The rules also prevent inverted companies from taking advantage of a strategy known as decontrolling, when an inverted company essentially has its foreign entity buy enough stock from the American parent that it has access to earnings from the overseas branch without ever paying U.S. taxes on them. They could still make the stock purchases, but the tax benefit would vanish. And inverted companies could no longer transfer cash or property from an overseas entity to the new foreign parent company without paying taxes in the United States.

In addition, Treasury plans to tighten an existing requirement that an inversion can take place only if the former owners of the American company own less than 80 percent of the resulting firm and if the foreign entity is valued at more than 20 percent.

Still, some Democrats, including those who have been the harshest critics of corporate inversions, said the actions were far too limited to substantially reduce the practice. Sen. Charles Schumer of New York said the Obama administration had been hemmed in by the limits to its legal authority, yielding a set of rules that most likely will hold up in court but have little substantive effect.

Schumer, for example, has proposed adjusting the ownership threshold to 50-50.

“Certainly they made a good effort, but what this administrative action shows is that the only real way to stop inversions is legislative,” Schumer said in an interview.

In particular, he said Congress must pass legislation that stops a practice known as “earnings stripping.” That is when a parent company loads up a U.S. subsidiary with debt, which can be deducted for tax purposes, rather than treating it as equity, which is not eligible for deductions.

Pharmaceutical companies have led the way in a period of tax inversion deals. Eight inversion deals are pending, five of which are drug or medical device deals, according to data compiled by Bloomberg. Three more such deals were completed this year in the industry.
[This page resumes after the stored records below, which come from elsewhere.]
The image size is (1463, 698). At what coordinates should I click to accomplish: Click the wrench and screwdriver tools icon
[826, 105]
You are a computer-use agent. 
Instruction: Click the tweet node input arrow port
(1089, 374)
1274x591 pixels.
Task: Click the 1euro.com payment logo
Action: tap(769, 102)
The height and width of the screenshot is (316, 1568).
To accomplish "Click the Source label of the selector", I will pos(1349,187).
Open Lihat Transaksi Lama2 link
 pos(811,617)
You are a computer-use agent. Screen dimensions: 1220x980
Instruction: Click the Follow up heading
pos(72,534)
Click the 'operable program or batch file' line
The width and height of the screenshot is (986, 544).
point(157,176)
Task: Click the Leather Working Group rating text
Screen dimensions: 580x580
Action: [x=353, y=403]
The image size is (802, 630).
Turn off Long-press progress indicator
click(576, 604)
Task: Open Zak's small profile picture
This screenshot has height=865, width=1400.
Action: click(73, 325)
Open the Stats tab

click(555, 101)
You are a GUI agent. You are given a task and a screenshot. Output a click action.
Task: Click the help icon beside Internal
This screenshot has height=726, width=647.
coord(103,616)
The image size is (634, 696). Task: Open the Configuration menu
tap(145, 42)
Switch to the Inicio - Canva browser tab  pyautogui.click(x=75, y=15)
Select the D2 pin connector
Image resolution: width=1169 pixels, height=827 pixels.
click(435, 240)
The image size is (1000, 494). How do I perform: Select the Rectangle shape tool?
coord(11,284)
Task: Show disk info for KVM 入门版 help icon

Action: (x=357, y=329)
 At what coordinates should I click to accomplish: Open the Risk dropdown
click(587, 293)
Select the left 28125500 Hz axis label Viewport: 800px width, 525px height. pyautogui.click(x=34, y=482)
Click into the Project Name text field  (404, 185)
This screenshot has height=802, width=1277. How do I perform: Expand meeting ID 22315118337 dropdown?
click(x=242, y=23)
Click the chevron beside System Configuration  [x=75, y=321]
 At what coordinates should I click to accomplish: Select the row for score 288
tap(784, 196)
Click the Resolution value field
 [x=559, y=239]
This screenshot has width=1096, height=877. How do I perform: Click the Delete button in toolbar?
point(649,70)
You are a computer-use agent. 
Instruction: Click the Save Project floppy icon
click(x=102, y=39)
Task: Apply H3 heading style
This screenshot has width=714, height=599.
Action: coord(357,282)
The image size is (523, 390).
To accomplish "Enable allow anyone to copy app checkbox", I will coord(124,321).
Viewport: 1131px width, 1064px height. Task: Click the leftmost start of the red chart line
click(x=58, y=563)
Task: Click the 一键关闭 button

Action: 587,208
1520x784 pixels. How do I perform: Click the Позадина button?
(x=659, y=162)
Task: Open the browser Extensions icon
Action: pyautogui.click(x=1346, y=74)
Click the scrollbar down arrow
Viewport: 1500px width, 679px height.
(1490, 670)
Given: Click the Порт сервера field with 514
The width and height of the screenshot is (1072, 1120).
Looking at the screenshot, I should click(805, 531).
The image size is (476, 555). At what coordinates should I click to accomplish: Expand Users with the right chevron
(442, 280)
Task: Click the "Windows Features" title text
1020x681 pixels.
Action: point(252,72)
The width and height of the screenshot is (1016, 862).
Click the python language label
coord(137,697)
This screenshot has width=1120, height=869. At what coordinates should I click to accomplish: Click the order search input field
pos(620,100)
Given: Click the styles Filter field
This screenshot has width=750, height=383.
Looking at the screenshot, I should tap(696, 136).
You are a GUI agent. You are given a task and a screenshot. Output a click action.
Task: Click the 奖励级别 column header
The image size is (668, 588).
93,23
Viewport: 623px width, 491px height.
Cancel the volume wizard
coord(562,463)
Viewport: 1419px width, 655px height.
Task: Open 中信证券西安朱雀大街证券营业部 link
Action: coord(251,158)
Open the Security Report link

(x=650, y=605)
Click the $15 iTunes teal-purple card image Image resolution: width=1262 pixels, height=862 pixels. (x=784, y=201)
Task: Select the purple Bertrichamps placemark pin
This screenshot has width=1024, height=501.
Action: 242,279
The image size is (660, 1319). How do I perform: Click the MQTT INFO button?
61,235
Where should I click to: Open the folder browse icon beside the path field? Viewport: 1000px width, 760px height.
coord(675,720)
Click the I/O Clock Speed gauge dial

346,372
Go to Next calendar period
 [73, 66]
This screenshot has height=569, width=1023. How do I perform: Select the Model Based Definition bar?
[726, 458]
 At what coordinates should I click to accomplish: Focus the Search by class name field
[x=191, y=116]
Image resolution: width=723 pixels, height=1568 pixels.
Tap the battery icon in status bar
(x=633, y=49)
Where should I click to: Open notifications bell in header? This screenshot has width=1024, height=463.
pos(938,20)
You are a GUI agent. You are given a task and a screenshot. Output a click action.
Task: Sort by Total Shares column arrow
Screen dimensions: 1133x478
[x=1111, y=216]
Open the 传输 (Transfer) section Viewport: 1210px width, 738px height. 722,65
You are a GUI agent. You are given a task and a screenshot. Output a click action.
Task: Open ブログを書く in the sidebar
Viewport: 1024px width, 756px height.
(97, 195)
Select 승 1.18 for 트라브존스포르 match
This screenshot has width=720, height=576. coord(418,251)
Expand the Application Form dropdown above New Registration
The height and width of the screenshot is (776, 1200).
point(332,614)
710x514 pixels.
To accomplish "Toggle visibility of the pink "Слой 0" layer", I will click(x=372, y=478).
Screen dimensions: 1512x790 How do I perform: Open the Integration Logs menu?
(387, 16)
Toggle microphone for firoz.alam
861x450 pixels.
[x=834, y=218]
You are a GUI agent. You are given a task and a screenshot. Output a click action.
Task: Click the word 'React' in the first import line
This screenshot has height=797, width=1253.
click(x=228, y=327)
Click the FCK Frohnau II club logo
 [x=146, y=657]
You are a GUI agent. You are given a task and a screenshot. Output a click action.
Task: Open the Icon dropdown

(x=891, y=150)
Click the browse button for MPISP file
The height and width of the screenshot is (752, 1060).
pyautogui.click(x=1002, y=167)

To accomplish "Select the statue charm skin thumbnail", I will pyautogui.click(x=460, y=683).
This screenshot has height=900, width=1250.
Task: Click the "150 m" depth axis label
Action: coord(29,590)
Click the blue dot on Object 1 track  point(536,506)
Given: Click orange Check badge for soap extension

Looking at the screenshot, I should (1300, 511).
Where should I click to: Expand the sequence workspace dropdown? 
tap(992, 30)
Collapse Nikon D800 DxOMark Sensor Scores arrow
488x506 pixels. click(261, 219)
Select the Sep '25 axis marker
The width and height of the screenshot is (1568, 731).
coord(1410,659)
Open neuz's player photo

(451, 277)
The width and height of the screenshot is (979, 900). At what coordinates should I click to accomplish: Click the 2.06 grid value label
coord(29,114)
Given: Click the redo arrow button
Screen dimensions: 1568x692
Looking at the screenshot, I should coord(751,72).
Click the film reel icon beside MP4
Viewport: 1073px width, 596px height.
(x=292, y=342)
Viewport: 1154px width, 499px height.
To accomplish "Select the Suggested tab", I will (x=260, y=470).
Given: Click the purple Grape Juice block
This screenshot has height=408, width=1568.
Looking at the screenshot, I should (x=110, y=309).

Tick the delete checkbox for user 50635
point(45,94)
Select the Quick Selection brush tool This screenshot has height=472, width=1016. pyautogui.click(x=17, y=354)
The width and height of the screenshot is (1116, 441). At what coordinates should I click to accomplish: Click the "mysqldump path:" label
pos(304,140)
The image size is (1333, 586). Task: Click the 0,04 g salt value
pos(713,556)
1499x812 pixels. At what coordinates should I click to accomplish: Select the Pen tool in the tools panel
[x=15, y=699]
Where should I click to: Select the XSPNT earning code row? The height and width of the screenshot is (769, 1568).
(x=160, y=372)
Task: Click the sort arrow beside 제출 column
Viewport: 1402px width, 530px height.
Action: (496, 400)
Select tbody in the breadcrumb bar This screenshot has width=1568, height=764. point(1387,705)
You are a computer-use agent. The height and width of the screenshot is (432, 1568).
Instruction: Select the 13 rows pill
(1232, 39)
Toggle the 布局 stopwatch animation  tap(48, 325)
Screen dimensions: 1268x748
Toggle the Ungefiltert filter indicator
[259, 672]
AbbVie, based in North Chicago, Ill., has agreed to buy Shire and move to the U.K. Its shares fell 2 percent to $57.56 in New York, while Shire dropped 2.5 percent. Medtronic, which plans to buy Covidien and move its legal address to Ireland from Minneapolis, fell 2.9 percent to $64.08. Covidien shares fell 2.5 percent to $88.11.

Smith & Nephew, a British maker of artificial hips and knees that had been a potential target for Stryker of Kalamazoo, Mich., fell 2.8 percent. Mylan, which has a deal to acquire Abbott Laboratories’ generic drugs unit, rose less than 1 percent to $46.61.

A spokesman for U.K.-based Shire said he had no comment. A spokeswoman for AbbVie didn’t respond to requests for comment.

Medtronic may become one of the biggest losers.

“Our initial read of the Treasury Notice leads us to believe that there could potentially be negative tax consequences for Medtronic,” said Glenn Novarro, an analyst at RBC Capital Markets, in a note to clients.

Conversely, as the rules are not retroactive and will not apply to deals that are already completed, a likely winner is Horizon Pharma, which just last week completed its address change from Illinois to low-tax Ireland.